By extension, Shelley is connecting the whole body of modern science with sorcery. This is the deep paradigm underlying the use of the Frankenstein metaphor by anti-technology writers. Anti-technology writers do not fear the failures of technology but its successes. In an earlier age, Europeans feared supernatural powers—the demonic forces at the disposal of the sorcerer. Since our culture, generally, no longer fears the supernatural, a new fear is substituted: fear of the powers of science.
The effect of Mary Shelley’s portrayal of Frankenstein is to create an atmosphere of what I call the natural supernatural: the production of stupendous feats, ordinarily associated with supernatural powers, by purely natural means. This is deeply connected to the Enlightenment worldview, in which the supernatural is discredited. Where then can a vision of horror arise? Only from within the natural world itself. Therefore, our de-supernaturalized world itself becomes both the source and the arena of supernatural effects, mirroring the Enlightenment’s collapsing of the supernatural into the natural realm.
Frankenstein is not the hapless bumbler that some of the critics would make him out to be. He is all too powerful and successful. His creation threatens humanity just as it threatens humanism. If a man can create a living, sentient, rational creature, then the humanities are in principle subsumed into the natural sciences.
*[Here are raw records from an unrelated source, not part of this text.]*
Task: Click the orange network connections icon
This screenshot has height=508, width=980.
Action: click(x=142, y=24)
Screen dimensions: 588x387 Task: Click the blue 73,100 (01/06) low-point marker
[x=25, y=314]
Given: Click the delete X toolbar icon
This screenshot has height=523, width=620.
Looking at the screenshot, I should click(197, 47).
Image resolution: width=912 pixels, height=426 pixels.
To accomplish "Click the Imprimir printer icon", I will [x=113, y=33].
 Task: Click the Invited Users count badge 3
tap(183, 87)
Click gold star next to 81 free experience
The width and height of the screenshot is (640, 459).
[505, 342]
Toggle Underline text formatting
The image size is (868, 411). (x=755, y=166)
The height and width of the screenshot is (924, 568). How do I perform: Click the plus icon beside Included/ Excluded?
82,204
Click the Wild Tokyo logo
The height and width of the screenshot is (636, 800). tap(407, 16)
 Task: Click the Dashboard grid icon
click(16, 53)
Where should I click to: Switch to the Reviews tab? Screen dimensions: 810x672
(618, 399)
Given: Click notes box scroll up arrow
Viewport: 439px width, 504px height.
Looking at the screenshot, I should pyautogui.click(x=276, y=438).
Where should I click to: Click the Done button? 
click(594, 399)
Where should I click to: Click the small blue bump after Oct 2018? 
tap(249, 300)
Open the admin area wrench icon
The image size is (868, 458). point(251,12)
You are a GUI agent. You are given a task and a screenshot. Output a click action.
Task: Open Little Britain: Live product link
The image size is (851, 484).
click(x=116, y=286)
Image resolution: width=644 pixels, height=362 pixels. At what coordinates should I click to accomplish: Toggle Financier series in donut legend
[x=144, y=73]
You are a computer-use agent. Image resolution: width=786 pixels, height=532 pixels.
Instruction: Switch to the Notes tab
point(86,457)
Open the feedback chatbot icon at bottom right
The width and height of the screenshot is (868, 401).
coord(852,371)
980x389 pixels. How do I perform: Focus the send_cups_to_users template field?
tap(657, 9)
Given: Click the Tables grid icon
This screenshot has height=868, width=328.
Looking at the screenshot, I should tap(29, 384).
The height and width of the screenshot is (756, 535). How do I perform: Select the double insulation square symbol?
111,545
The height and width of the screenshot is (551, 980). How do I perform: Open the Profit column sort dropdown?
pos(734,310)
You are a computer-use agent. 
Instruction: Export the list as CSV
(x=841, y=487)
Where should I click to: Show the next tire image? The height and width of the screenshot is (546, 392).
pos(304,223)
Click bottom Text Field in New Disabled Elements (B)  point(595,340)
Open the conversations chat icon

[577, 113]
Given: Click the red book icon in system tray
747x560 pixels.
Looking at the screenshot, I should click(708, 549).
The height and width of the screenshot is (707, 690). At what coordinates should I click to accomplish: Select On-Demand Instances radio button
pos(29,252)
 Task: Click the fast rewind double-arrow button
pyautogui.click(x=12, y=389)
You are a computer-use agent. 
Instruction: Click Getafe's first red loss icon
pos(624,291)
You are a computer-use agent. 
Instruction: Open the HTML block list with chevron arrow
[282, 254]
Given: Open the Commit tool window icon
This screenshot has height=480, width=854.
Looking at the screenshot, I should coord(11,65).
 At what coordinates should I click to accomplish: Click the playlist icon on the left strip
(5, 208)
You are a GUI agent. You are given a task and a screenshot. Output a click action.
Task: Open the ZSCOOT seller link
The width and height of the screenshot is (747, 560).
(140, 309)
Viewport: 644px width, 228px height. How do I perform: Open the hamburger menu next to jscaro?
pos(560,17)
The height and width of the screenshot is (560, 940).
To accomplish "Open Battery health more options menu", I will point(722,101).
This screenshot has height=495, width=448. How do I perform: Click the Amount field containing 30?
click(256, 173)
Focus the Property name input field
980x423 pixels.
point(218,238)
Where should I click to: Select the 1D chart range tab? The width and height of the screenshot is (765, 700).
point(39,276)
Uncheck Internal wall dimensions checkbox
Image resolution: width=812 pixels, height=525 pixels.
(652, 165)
Now we must hasten on to consider the education of the creature himself. After Frankenstein abandons him, the creature wanders into the forest, where he begins to learn by direct sensory experience. He learns about light, darkness, cold, heat, hunger, pain, and so forth. He learns to use fire; he does not become irrationally afraid of it. He passes this whole first period of his existence with little or no contact with human beings, but his early encounters with humans prove to be disastrous. He is uniformly feared and hated for his hideous appearance.
Having been violently rejected by humans, the creature seeks a hiding place. He finds refuge in a hovel adjoining a rustic cottage. There he is able to conceal himself, and he finds that he can observe the cottagers through a small crack in the wall. He begins to learn language by observation. His language acquisition is greatly accelerated by the arrival at the cottage of an Arabian woman, Safie, whom the cottagers proceed to teach French. The eavesdropping monster learns more quickly than the Arabian.
Which leads us to the creature’s book-learning. His higher education consists in the knowledge of just five books, carefully selected by Mary Shelley. First, he overhears the cottagers reading a book to Safie to help her to learn French. It is The Ruins of Empires by Constantin Volney. Published in 1793, The Ruins is essentially a defense of the French Revolution and a trenchant attack on all forms of monarchy and organized religion, which Volney views as intimate allies.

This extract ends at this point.